### STORED DATA
========================================
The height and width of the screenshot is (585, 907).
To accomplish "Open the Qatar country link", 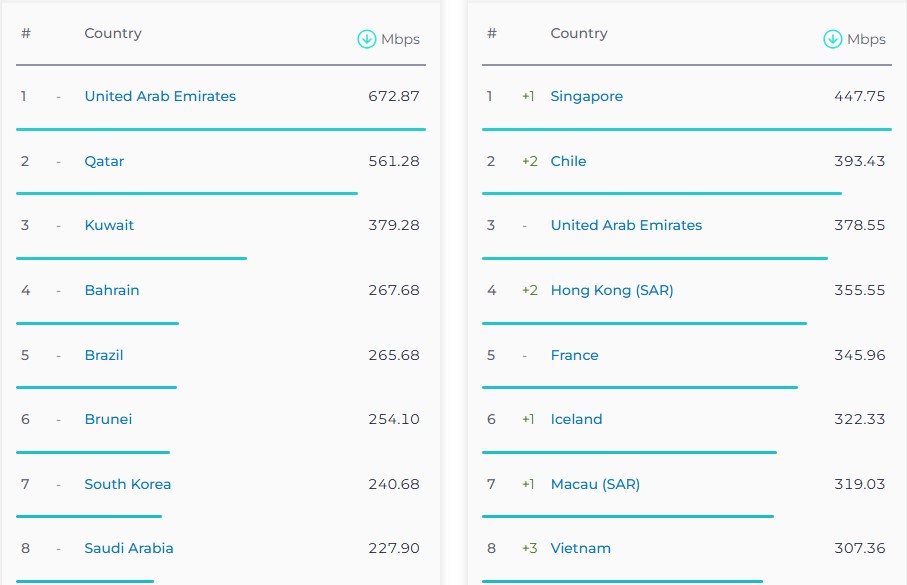I will [x=104, y=161].
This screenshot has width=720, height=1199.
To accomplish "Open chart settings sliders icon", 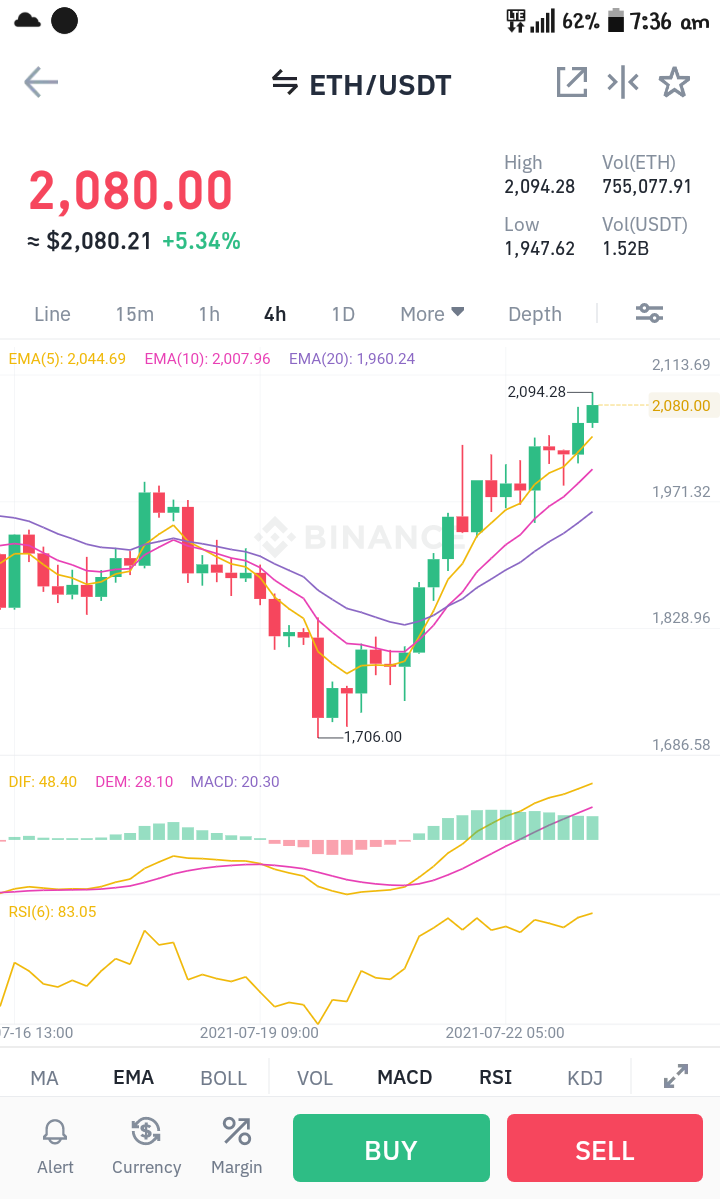I will point(649,313).
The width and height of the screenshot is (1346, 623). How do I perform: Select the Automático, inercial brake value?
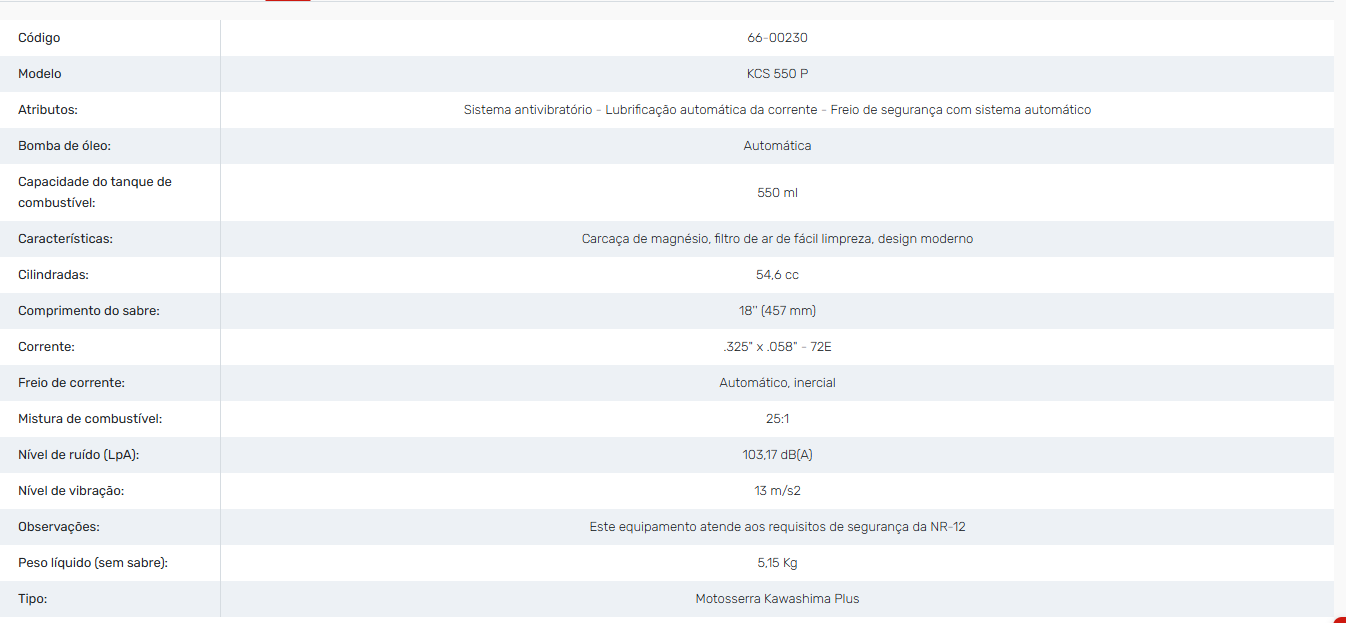(x=777, y=383)
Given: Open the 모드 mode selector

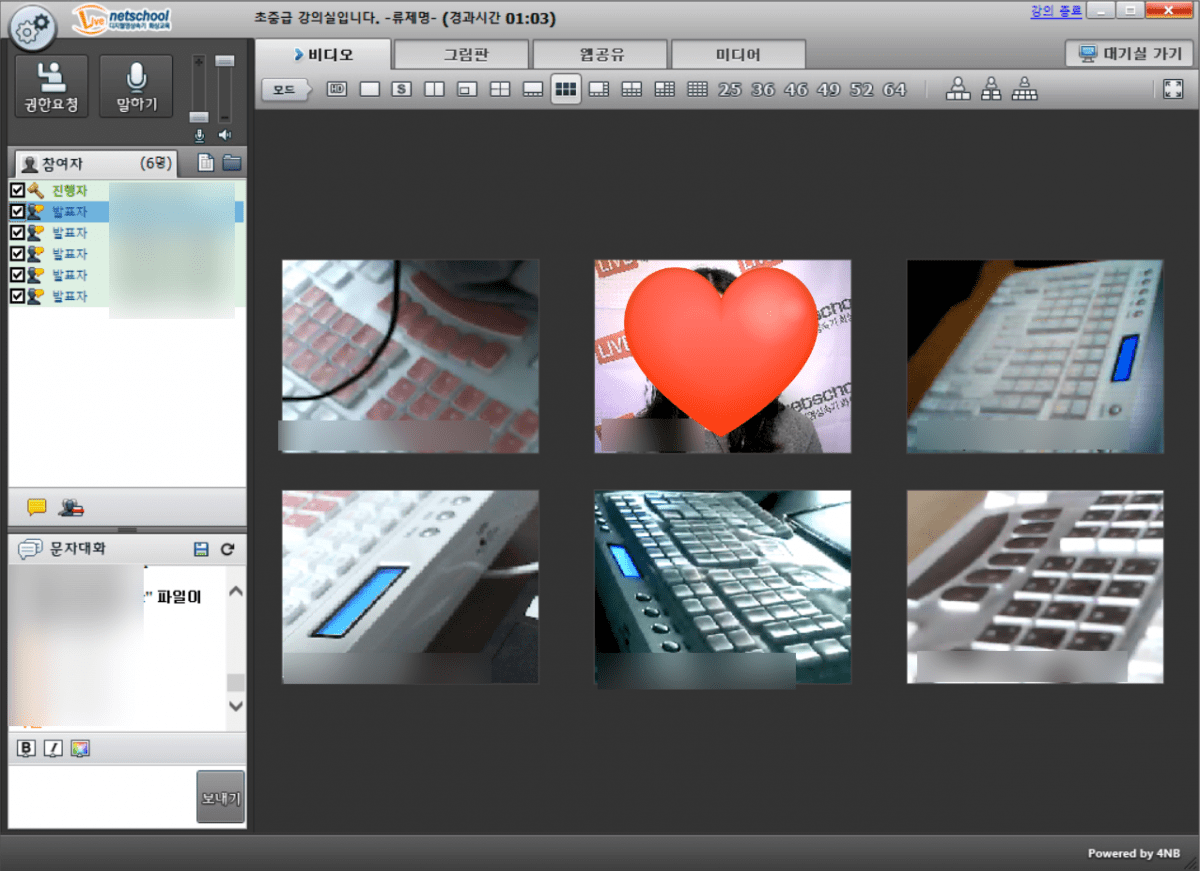Looking at the screenshot, I should (285, 90).
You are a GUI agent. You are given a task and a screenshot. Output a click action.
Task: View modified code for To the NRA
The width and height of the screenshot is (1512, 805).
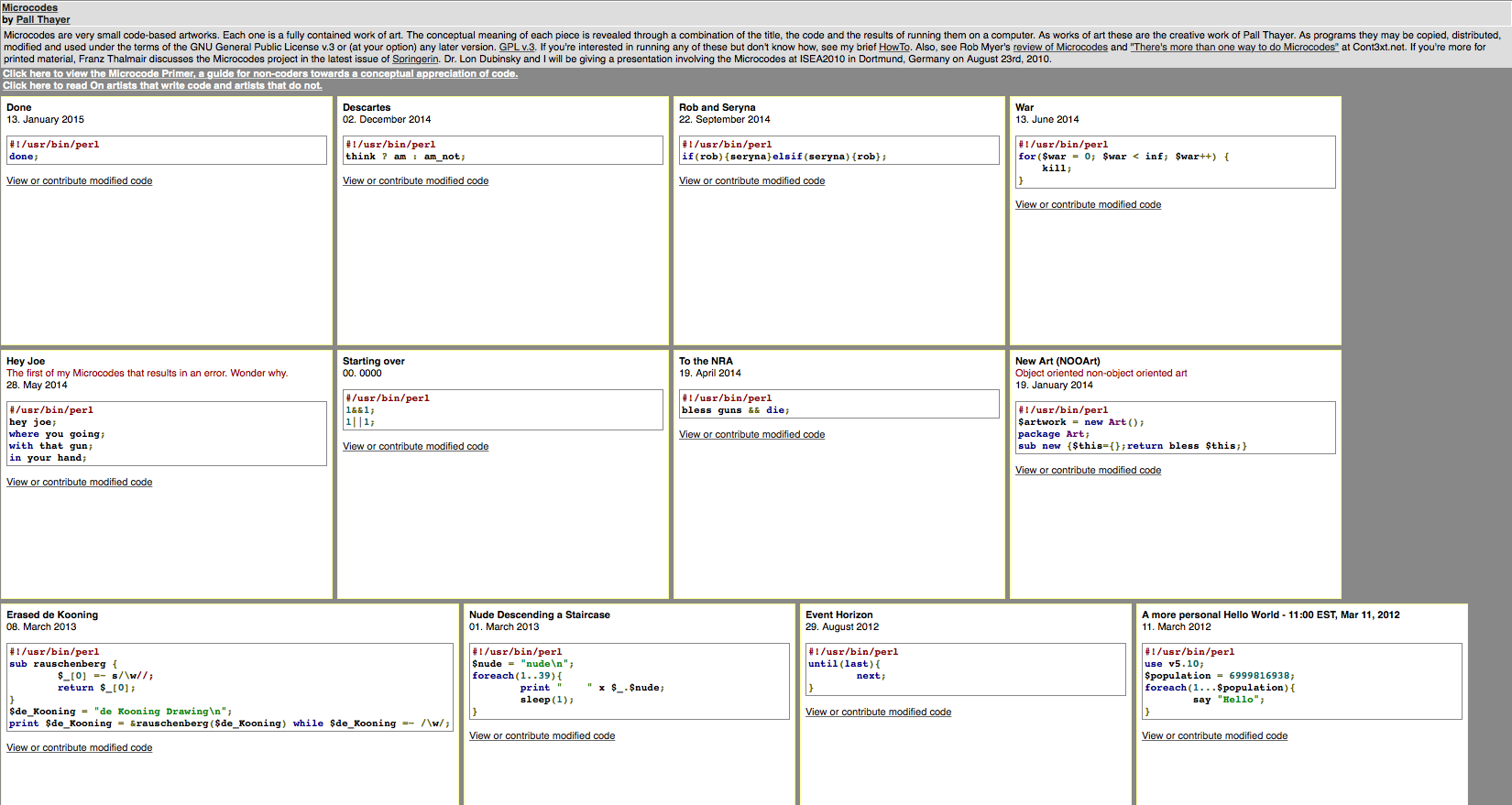[x=751, y=434]
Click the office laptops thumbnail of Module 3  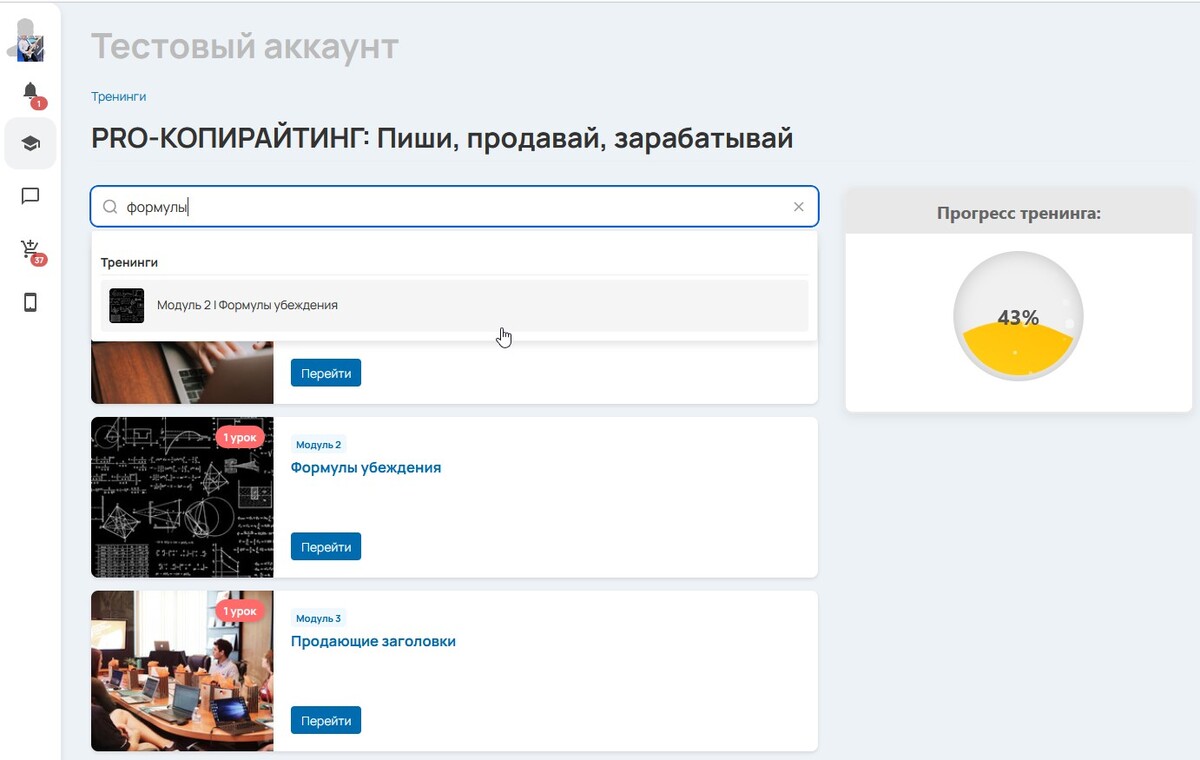click(x=182, y=671)
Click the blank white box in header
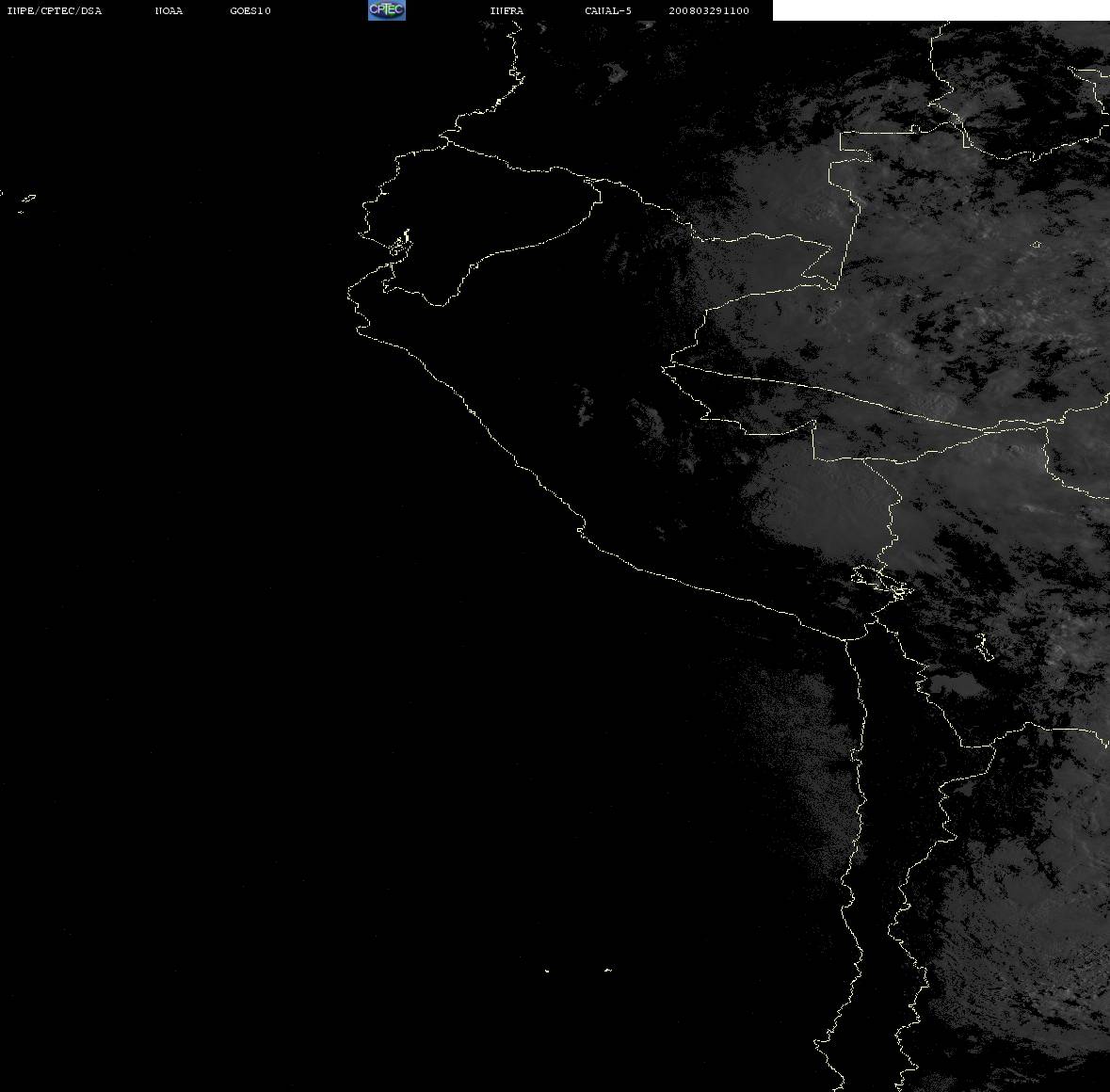The height and width of the screenshot is (1092, 1110). [941, 10]
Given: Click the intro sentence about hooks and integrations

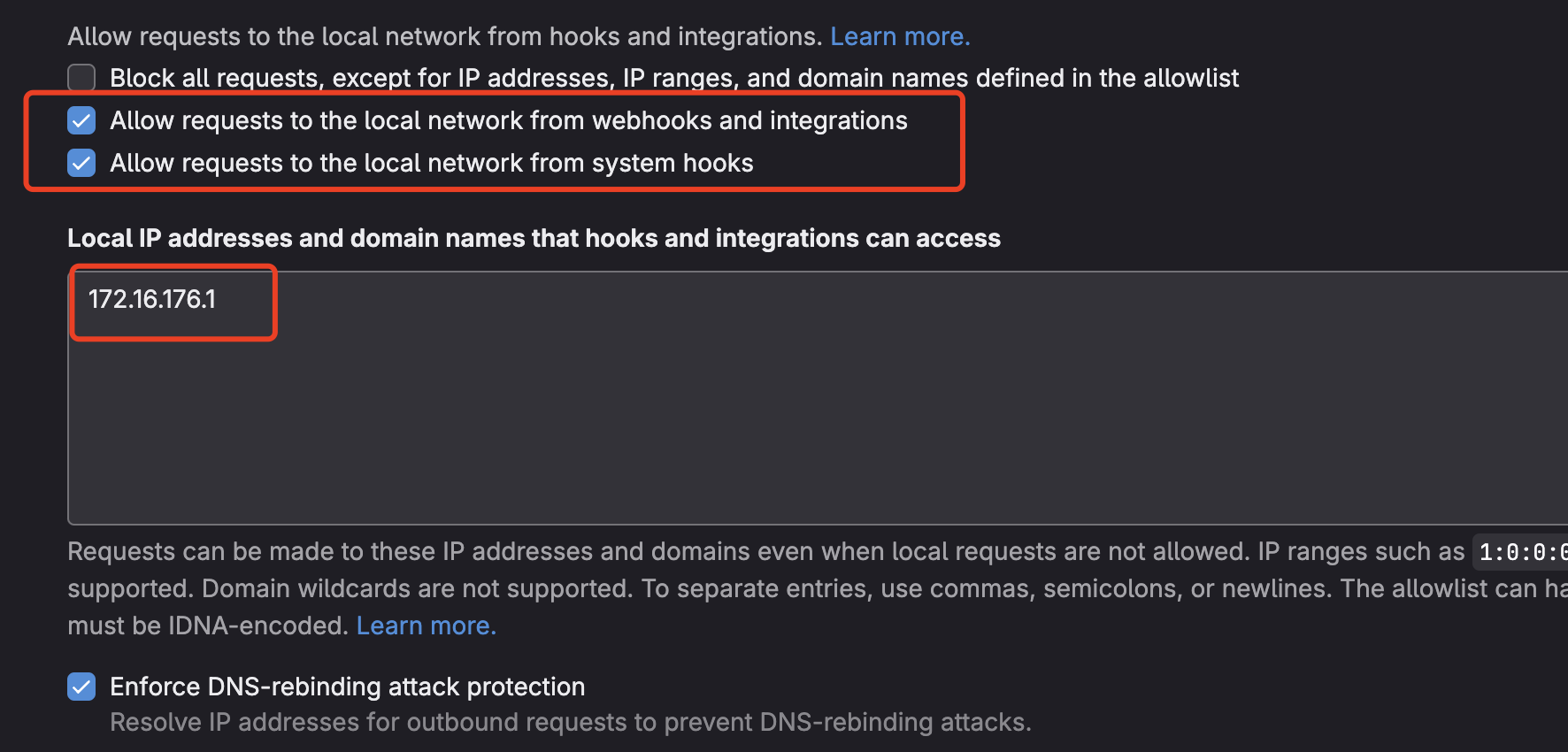Looking at the screenshot, I should click(x=444, y=36).
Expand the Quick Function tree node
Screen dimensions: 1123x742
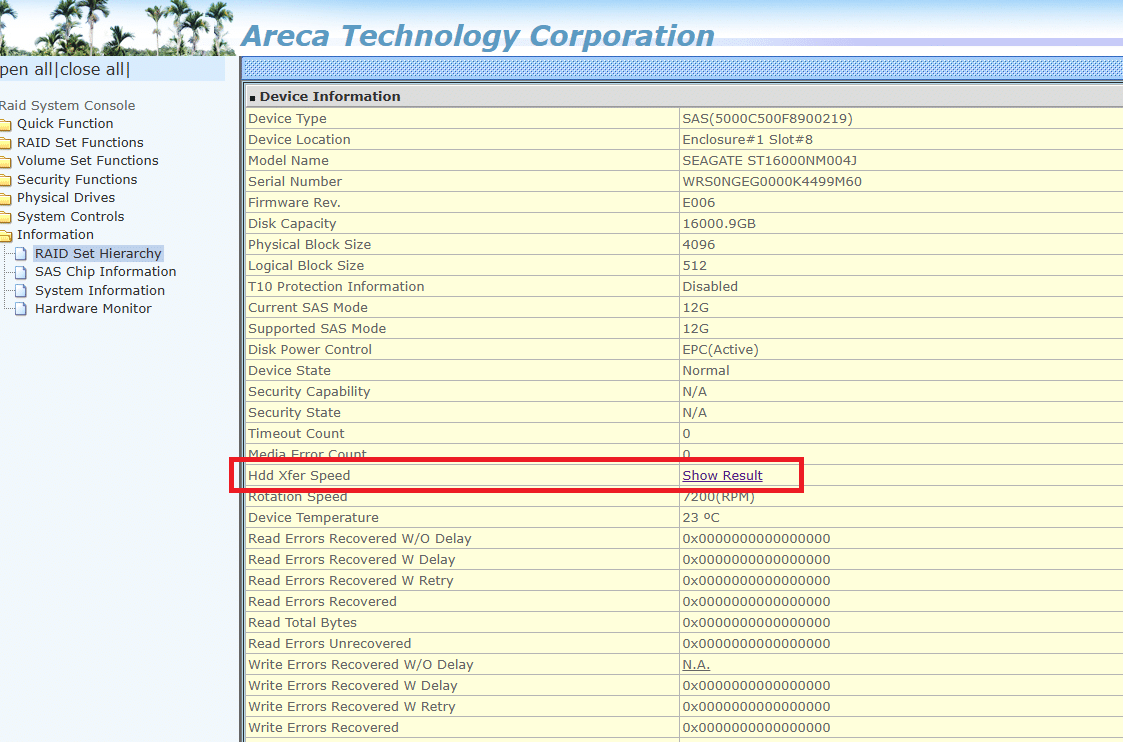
========================================
### REQUIREMENT
Give back exactly the lines from the line with "Expand the Quick Function tree node" through the end of the material above, inclusive, with no pictures.

### SOLUTION BELOW
Expand the Quick Function tree node
Screen dimensions: 1123x742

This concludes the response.